- [PROBLEM TO WORK ON]:
Copy out the data from the line with "You are a GUI" to the line with "Accept Selection (294, 668)", both ends included, and give only those lines. Multiply each coordinate in the answers by 0.25 and round the result to a whole number, with halves rounded up. Leave every other number unchanged.

- [DATA FOR THIS TASK]:
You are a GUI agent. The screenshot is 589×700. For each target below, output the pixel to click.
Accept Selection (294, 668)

* * *

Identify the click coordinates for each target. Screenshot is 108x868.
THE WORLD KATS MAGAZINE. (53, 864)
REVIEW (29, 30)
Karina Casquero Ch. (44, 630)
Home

---

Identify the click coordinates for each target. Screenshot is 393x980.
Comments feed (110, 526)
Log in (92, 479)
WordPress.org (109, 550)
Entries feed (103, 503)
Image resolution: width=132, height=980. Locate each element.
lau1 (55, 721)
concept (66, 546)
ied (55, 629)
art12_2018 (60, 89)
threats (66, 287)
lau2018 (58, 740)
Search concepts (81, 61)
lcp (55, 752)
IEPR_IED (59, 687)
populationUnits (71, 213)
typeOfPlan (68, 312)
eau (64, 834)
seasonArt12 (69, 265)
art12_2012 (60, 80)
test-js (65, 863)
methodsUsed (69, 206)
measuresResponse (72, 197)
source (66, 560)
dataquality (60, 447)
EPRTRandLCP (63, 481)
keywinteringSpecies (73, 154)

- [FINISHED EXERCISE]:
You are a GUI agent. The screenshot is 589×700. For each target below, output the pixel to click.
Accept Selection (74, 167)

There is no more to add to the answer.